Japan to expand booster vaccination sites to include workplaces, starting in March

Reuters file photo
A vial labelled with the Pfizer-BioNTech COVID-19 vaccine is seen in this illustration picture taken in March.

COVID-19 vaccination sites for booster shots will include workplaces and universities, with inoculations beginning at such places around March, The Yomiuri Shimbun has learned. Under the government’s original plan, people were supposed to get vaccines in the municipality where they live.

To prepare for a possible sixth wave of the pandemic, the government also plans to publish monthly information on the number of beds secured and occupied for COVID-19 patients at each medical institution, starting in December, to make it possible for people concerned to keep tabs on the latest situation.

According to government sources, these policies will be included in the government’s comprehensive measures for a sixth wave, which will be decided Friday.

The government has signed contracts with manufacturers to supply about 320 million doses of vaccines for next year, with the expectation that enough doses will be secured for those who want to receive a third dose.

Regarding the booster vaccination for people who received two doses at their workplaces or universities, the government had announced that they were expected to be inoculated in the municipality they reside in.
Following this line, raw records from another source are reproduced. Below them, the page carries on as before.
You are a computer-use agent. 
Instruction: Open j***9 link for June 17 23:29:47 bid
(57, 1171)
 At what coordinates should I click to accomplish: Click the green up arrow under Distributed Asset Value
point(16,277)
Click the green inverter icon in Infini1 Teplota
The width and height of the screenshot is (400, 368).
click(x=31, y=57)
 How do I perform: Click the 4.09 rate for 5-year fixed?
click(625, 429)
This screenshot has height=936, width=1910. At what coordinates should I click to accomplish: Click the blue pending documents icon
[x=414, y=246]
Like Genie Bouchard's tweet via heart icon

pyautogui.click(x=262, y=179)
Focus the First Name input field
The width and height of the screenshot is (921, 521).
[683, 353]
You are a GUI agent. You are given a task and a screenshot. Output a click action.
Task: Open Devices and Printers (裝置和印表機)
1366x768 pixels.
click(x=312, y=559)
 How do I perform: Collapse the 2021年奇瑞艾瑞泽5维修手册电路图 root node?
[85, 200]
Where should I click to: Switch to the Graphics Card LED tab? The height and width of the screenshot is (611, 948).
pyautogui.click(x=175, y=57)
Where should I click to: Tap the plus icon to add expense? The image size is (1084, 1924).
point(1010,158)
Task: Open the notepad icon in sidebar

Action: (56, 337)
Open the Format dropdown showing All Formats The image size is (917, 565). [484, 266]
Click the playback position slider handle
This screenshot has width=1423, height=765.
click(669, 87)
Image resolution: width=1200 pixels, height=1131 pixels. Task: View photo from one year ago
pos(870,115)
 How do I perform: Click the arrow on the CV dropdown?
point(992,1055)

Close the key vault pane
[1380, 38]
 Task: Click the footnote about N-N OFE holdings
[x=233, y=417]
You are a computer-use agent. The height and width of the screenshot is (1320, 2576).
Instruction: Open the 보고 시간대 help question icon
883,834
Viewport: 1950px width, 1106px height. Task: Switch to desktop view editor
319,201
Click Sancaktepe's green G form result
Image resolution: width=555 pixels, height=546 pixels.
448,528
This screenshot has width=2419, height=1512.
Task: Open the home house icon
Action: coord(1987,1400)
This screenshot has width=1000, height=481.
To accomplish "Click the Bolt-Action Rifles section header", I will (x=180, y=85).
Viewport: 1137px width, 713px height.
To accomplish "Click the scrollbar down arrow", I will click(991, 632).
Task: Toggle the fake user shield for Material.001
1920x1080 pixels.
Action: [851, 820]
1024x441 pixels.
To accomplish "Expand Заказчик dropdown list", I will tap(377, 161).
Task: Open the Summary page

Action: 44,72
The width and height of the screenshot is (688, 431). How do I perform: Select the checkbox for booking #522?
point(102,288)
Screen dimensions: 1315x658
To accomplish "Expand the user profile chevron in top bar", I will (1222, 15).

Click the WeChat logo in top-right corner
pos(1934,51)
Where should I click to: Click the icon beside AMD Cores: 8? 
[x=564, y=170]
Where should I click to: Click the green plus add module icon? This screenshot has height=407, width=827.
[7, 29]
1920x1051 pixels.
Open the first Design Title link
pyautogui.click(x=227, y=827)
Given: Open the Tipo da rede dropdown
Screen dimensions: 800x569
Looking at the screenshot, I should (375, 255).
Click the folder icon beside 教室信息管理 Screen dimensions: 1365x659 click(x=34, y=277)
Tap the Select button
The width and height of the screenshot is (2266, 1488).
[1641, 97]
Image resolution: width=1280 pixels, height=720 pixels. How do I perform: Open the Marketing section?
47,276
However, it is changing course to expand the number of sites in order to accelerate the rollout.

The draft of comprehensive measures states that the government plans to “allow such entities that joined the [two-dose] vaccination program to participate in providing booster shots from around March.”

The Health Science Council of the Health, Labor and Welfare Ministry plans to discuss the types of vaccines to be used for the third doses in mid-November. Topics are expected to include whether to allow a person to receive a third dose made by a different manufacturer from the first and second doses.

Generally, a third dose should be given at least about eight months after the second dose. Medical workers, who started receiving their first doses in February this year, will be vaccinated from December, and booster vaccinations for the elderly will start in January. The plan is for both groups to receive vaccines made by Pfizer.

As for strengthening the medical system, the government aims to increase the occupancy rate for hospital beds to 80% at the peak of another outbreak, to do better than the situation seen during the fifth wave of infections this summer. At that time, many hospital beds secured for COVID-19 patients were not actually used.

The draft mentions the necessity of “establishing a system that enables medical institutions and emergency operation headquarters to share information on the number of beds secured and occupied in their prefectures on a daily basis.” As a condition to receive subsidies, medical institutions will be required to share the latest information about the availability of their beds in the government system called G-MIS.

The draft also states that the government will “compile the results of online medical counseling and house visits by doctors, and publish them by region,” in order to prevent patients staying at home from becoming seriously ill.